Source records
....
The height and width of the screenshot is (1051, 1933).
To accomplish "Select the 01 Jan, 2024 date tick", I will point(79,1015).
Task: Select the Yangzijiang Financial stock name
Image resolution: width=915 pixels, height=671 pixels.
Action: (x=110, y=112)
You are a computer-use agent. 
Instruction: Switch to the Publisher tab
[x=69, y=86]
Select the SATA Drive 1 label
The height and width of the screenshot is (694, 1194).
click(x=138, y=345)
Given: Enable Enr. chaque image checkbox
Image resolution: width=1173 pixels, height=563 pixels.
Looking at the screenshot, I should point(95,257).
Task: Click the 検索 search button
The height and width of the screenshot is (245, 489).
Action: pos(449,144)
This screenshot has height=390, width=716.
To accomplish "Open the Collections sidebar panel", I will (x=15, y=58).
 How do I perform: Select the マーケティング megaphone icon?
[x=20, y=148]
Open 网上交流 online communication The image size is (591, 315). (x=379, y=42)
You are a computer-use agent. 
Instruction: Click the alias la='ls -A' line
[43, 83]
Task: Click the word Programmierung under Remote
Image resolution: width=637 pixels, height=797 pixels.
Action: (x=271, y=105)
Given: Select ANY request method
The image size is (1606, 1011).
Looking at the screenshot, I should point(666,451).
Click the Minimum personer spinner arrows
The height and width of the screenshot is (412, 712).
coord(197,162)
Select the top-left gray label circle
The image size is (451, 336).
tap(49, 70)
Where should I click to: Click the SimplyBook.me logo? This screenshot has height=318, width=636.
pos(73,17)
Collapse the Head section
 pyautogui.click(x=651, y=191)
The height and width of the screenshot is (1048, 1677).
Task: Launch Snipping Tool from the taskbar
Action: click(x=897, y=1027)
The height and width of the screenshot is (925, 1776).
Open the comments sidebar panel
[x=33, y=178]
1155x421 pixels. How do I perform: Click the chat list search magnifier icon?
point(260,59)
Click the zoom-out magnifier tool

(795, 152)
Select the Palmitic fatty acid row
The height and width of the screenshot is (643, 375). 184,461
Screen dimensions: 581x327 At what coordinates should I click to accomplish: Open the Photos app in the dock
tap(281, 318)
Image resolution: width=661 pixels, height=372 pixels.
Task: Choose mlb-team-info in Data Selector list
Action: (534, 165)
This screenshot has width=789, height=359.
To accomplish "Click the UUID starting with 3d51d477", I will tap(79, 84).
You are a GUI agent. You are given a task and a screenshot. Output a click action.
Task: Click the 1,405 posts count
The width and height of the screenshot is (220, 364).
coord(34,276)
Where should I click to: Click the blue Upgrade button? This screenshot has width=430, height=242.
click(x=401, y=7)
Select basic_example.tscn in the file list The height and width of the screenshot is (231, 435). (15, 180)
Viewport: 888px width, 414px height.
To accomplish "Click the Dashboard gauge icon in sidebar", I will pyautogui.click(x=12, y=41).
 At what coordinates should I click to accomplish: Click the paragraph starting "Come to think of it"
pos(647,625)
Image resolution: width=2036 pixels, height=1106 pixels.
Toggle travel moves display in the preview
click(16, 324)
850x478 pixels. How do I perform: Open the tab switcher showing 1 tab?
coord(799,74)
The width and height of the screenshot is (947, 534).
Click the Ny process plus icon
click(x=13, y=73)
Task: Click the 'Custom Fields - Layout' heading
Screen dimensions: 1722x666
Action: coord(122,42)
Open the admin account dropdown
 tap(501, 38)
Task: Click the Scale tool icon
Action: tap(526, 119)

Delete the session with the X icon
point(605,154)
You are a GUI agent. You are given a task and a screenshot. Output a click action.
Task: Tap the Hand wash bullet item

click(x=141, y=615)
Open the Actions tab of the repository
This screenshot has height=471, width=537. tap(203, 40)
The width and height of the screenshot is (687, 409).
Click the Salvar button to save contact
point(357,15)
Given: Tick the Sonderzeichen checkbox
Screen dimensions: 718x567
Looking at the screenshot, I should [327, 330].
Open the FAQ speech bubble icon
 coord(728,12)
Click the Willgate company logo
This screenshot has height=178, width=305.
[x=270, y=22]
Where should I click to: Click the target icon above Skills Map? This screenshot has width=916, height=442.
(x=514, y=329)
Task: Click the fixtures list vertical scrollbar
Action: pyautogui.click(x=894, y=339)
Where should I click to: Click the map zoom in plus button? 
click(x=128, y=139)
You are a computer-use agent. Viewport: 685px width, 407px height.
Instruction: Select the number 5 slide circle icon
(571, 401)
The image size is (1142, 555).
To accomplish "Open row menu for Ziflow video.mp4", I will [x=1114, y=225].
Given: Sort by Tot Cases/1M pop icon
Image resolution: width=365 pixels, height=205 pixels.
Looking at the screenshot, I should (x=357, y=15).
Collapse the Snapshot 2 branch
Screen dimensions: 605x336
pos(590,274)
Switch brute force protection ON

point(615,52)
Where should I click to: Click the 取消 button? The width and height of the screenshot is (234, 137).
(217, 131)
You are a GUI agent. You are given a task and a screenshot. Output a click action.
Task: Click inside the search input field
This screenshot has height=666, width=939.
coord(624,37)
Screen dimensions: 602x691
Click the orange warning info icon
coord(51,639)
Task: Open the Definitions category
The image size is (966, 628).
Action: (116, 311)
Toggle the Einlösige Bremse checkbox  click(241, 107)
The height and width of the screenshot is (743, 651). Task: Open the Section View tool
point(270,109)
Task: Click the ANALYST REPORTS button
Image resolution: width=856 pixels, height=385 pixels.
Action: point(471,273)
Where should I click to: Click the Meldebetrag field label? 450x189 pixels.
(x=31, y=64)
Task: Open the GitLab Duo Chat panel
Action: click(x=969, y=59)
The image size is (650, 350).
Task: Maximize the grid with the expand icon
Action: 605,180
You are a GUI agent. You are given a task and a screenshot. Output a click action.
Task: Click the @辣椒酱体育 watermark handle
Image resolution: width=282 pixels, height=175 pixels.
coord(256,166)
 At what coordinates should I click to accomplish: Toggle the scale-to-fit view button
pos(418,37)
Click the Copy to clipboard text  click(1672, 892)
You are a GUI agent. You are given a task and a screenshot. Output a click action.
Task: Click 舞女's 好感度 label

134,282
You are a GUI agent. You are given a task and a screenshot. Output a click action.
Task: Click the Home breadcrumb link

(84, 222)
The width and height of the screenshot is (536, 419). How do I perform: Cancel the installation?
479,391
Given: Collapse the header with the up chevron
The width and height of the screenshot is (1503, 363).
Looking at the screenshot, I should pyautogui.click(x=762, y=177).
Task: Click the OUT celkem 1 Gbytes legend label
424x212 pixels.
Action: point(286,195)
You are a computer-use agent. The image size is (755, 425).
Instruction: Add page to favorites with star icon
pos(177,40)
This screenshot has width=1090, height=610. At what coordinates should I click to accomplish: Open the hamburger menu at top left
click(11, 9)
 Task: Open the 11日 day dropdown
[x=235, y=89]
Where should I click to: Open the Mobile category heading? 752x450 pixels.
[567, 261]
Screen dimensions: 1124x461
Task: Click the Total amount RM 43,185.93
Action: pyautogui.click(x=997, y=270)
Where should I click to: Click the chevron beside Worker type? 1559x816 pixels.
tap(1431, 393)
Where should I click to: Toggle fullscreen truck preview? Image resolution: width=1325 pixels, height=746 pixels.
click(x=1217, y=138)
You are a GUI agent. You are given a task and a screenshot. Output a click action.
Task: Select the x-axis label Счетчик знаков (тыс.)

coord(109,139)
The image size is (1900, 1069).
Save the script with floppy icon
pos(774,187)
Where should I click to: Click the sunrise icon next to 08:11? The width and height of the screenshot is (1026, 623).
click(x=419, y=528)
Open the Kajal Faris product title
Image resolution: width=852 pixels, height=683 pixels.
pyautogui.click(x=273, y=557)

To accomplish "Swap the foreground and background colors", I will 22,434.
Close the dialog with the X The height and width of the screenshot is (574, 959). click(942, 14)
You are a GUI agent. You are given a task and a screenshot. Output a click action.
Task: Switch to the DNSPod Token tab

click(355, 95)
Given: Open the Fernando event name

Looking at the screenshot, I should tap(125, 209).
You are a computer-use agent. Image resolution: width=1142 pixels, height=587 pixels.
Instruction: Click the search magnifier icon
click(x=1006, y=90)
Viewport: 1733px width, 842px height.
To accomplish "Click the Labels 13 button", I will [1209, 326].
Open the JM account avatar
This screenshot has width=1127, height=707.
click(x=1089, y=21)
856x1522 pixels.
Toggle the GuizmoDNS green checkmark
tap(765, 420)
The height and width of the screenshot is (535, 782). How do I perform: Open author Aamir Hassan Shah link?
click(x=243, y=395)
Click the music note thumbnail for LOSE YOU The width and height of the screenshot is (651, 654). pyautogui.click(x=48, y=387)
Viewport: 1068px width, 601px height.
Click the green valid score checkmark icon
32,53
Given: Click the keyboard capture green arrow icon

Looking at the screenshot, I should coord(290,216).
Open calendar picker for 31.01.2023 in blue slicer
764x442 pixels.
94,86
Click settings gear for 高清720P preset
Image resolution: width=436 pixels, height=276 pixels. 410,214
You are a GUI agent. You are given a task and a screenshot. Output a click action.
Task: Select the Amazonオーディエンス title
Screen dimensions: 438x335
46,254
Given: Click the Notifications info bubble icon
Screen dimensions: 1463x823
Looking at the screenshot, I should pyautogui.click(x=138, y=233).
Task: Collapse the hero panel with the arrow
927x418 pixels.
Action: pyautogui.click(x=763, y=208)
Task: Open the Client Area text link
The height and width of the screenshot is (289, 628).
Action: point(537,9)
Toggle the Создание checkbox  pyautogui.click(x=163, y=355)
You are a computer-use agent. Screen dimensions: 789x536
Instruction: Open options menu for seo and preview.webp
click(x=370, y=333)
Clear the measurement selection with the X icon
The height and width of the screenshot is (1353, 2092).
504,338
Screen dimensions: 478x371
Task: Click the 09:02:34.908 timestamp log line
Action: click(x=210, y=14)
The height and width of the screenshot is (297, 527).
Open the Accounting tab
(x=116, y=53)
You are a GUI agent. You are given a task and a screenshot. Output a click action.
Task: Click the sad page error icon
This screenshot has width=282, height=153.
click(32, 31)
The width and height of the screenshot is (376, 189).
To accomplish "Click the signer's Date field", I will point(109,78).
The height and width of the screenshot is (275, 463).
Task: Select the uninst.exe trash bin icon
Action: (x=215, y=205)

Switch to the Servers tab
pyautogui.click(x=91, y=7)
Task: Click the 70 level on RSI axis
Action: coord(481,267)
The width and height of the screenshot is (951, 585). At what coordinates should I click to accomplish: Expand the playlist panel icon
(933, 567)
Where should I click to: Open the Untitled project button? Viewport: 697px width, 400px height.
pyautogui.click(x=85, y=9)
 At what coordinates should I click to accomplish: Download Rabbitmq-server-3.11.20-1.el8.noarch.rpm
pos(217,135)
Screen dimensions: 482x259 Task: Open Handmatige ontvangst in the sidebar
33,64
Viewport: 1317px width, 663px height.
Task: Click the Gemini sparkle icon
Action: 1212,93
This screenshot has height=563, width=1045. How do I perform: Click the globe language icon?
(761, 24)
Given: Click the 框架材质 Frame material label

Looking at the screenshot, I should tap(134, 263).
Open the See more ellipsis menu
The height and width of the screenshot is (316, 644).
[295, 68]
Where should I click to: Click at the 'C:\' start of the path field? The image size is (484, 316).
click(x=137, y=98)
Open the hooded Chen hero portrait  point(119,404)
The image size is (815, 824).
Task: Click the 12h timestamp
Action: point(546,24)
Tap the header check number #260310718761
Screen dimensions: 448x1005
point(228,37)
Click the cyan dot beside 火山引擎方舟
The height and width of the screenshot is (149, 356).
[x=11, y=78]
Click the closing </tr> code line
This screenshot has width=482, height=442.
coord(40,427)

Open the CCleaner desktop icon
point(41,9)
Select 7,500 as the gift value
....
=== The exercise ===
Copy out the lines from the one containing "Open 网上交流 online" through the one containing "The height and width of the screenshot is (643, 375).", including both of those lines.

=== Result ===
Open 网上交流 online communication The image size is (591, 315). (x=379, y=42)
You are a computer-use agent. 
Instruction: Click the alias la='ls -A' line
[43, 83]
Task: Click the word Programmierung under Remote
Image resolution: width=637 pixels, height=797 pixels.
Action: (x=271, y=105)
Given: Select ANY request method
The image size is (1606, 1011).
Looking at the screenshot, I should point(666,451).
Click the Minimum personer spinner arrows
The height and width of the screenshot is (412, 712).
coord(197,162)
Select the top-left gray label circle
The image size is (451, 336).
tap(49, 70)
Where should I click to: Click the SimplyBook.me logo? This screenshot has height=318, width=636.
pos(73,17)
Collapse the Head section
 pyautogui.click(x=651, y=191)
The height and width of the screenshot is (1048, 1677).
Task: Launch Snipping Tool from the taskbar
Action: click(x=897, y=1027)
The height and width of the screenshot is (925, 1776).
Open the comments sidebar panel
[x=33, y=178]
1155x421 pixels. How do I perform: Click the chat list search magnifier icon?
point(260,59)
Click the zoom-out magnifier tool

(795, 152)
Select the Palmitic fatty acid row
The height and width of the screenshot is (643, 375). 184,461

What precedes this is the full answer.